“Did you get anything out of that damn book yet?” I heard the shout echo through my cavernous home and returned a shout of my own.
It had been about a month since the shitstorm blew through and I turned a portion of North Florida into glass. My ex-lover who betrayed me was nowhere to be seen. Which was probably for the best because I was ready to kick his ass. The last time I saw my dog he looked like a Norse god, and he was panting after the only surviving twin goddess of a long-extinct Nubian tribe. My conniving former best friend was still a bitch—literally. But the more things change… Well, let’s just say things were working the way they’d always worked. Life as a genie is long, but hey, unless you really work at it, it’s not boring.
Sometimes I wish I put forth the effort.
“Oy, Jo?” said the only constant in my life. The right-proper Basil Hadresham was my business partner, decades-long friend, and genie extraordinaire. Plus, he spent the past thirty some odd years keeping my life on an even keel. Even if he did have a bad habit of shouting through my abode.
“I heard you. And the answer is no,” I shouted back. “Did you get anything out of that damn dog yet?”
“The bitch is being bloody difficult.” Basil entered my library with the dog in question trailing behind him.
She will tell you nothing, I saw written across the blank page of the book in front of me. Just as you will learn nothing from me.
“And here I was thinking you’d want to brag a little,” I said back to what was in reality a former genie who’d chosen to become an Efreet, one I’d transformed into a sentient tome to keep him from killing me. Since genies can’t apply the death penalty the way Efreet can, Amun got sentenced to spending a good long while as a smart-mouth, uptight, pain in my ass book. I’d taken a bit of shit for going off-script and making him reading material inside of the family pet, but, hey, he deserved it.
Once upon a time, that dog beside Basil, Mena, had been my best friend, until she went to the dark side. I guess they really did have better cookies. Once she made it clear which side of good and evil she played for, she got the old fashioned sentence of being transformed into a pooch. It wasn’t my idea, but it had worked for djinn-kind for centuries—until I came up with the book idea.
Books are easier to take care of, and they only mouth off to you if you open their covers and read what they have to say. Plus, they are way less messy. Proving my point, Mena decided to do her business on my rug.
“Bad dog,” I said, conjuring a rolled-up newspaper and making it whack her on the nose.
“Bitch,” she said back to me. “I hate when you do that.”
“I hated when you betrayed me and got people killed, so I guess I win.” I whacked her again for good measure and then let the newspaper unfurl itself on the floor. “If you have to go again, use that.”
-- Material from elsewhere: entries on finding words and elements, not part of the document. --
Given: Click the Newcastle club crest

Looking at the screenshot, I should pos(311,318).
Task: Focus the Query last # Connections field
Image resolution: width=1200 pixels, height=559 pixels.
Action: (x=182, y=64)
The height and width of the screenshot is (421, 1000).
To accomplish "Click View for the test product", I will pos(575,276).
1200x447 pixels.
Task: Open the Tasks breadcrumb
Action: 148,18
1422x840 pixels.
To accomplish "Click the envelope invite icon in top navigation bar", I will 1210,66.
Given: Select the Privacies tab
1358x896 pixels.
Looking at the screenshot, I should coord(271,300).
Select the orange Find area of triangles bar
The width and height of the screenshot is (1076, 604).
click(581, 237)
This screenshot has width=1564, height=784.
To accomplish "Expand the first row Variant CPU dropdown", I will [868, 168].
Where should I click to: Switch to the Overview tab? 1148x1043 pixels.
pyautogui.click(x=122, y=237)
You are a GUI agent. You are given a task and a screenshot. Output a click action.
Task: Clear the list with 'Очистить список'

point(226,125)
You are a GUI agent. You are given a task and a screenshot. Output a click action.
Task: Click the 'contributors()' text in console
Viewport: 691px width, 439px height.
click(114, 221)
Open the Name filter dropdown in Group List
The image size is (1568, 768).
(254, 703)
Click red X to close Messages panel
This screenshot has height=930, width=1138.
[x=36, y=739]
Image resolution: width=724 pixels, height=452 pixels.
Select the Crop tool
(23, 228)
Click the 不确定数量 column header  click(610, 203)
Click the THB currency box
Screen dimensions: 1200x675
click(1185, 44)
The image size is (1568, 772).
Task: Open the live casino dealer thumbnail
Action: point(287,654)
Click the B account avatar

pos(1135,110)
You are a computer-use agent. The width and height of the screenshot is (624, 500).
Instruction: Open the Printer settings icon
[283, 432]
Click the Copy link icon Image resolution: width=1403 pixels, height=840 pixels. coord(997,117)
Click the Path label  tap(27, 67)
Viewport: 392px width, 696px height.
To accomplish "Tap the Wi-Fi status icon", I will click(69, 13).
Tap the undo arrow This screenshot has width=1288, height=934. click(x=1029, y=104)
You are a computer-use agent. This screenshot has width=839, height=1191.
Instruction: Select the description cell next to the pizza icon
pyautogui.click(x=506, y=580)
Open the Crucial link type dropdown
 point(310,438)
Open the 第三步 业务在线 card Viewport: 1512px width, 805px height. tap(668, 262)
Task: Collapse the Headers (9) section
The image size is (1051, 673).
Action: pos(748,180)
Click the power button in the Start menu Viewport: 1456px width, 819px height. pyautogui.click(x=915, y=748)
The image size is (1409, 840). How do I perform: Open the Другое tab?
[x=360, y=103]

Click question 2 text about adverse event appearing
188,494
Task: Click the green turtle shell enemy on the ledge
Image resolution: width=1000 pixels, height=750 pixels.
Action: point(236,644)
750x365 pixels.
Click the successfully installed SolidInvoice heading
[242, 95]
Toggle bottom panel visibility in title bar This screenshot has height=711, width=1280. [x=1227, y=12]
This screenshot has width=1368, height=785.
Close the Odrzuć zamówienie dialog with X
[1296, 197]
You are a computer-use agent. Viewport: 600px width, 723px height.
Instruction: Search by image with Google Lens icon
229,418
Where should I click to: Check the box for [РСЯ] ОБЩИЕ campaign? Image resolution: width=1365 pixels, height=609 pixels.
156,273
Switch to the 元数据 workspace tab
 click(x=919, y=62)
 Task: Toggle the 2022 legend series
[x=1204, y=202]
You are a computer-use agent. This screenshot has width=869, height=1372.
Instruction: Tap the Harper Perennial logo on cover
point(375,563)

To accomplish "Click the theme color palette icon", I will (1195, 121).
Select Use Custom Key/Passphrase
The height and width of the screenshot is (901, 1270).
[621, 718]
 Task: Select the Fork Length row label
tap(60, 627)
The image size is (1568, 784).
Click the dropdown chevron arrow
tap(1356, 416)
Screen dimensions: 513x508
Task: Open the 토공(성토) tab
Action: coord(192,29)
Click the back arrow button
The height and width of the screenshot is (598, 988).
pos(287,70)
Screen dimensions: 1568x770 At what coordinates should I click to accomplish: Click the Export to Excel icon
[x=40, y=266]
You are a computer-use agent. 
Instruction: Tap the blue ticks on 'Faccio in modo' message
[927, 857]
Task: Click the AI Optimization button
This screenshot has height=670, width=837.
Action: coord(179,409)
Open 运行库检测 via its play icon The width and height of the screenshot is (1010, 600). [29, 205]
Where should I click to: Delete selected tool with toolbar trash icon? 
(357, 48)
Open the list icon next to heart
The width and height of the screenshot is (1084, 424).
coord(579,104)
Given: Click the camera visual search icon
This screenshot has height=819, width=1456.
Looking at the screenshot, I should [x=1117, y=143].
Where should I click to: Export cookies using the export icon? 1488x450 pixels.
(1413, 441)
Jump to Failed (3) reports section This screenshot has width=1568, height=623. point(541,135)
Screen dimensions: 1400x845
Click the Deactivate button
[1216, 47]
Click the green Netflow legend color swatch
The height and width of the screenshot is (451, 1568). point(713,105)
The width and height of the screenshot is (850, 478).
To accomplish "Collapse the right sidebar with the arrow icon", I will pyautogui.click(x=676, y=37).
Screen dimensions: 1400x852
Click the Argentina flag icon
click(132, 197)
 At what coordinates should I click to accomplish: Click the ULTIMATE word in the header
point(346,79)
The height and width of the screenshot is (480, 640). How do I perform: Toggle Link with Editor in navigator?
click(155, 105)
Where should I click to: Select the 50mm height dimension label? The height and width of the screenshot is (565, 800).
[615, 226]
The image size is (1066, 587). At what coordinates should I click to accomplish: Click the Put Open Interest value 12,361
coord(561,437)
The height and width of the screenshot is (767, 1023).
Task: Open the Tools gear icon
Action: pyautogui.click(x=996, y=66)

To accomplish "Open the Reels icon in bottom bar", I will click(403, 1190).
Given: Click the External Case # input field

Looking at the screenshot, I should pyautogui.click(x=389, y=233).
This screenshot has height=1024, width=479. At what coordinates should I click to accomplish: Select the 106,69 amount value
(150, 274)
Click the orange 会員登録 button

My editor hasn't touched that yet, so go easy on me.
Anyway, I hope you enjoyed it a little and I hope to have this available by Labor Day. I know it seems like a long way off, but AWE takes a month to get the first round of edits back to me, I do my thing, and she takes another 3 weeks to get the second round back to me. Then I do my thing again, format the sucker, and upload it. This stuff takes time. I wish I could make it faster, but I do want this to be as good a book as possible before readers slap down good money for it. You understand that, right?